Last week it was announced that, after many years of (our) waiting and hoping, former Minnesota Twins pitcher Bert Blyleven had been voted into the Major League Baseball Hall of Fame. In yesterday’s local paper, Blyleven was asked about the speech he planned to make when he is officially inducted in Cooperstown, NY on July 24.
Here’s what he said:
“A Hall of Fame speech is not talking about yourself; it’s talking about the people who helped you get where you’re at right now. There are so many great people who helped me.”
We loved the response, and it is not just because Bert is a Minnesotan or because we are trying to get him to circle us on television broadcasts next season. (Blyleven does color commentary for Twins games and is known for circling fans in the crowd with his telestrator.) We loved the quote because it is so thoroughly sociological, recognizing that all of Blyleven’s accomplishments are not fully his own and in fact the result of lots of cooperation and assistance from others along the way.

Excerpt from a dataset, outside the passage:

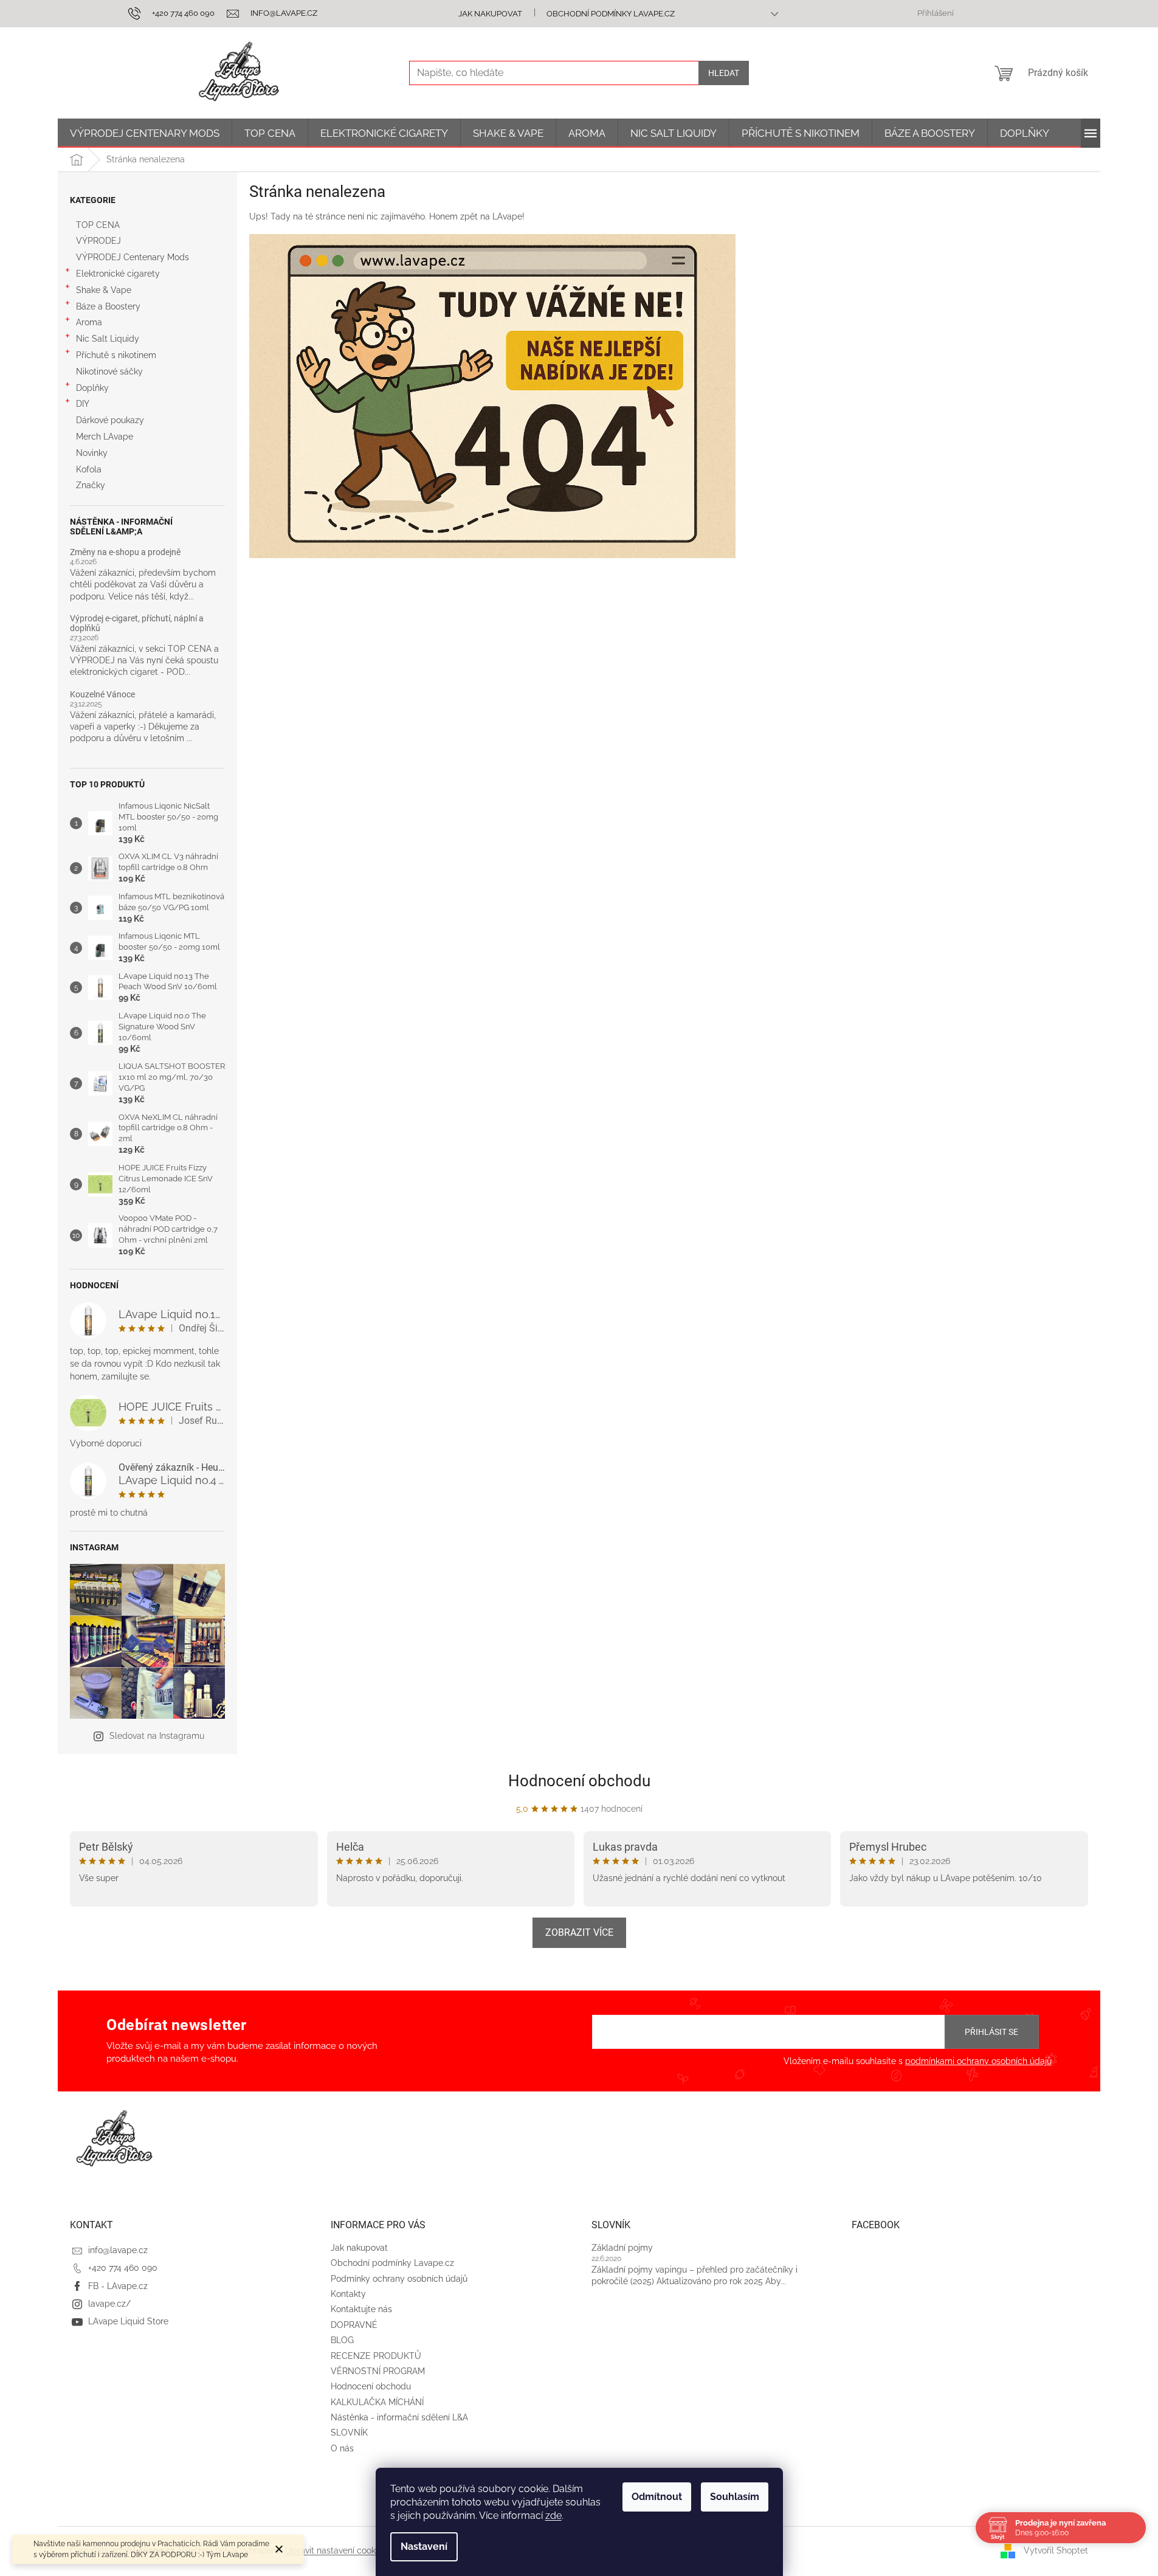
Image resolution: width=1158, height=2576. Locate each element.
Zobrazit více (579, 1932)
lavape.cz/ (109, 2303)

NYU sociologist Dalton Conley talked about this recognition that we all stand on the shoulders of others when he did a special video chat with our intro undergrads here last spring—but he added a twist. Conley talked about how he always asks his own intro students how they had come to their academic success and being enrolled at his/their prestigious institution. His white students, Conley told us, typically talk about how hard they had worked in high school and throughout their lives; students of color, in contrast, usually tell him about all the people who had helped them along the way. Hall-of-famers in the making? Circle them, Bert!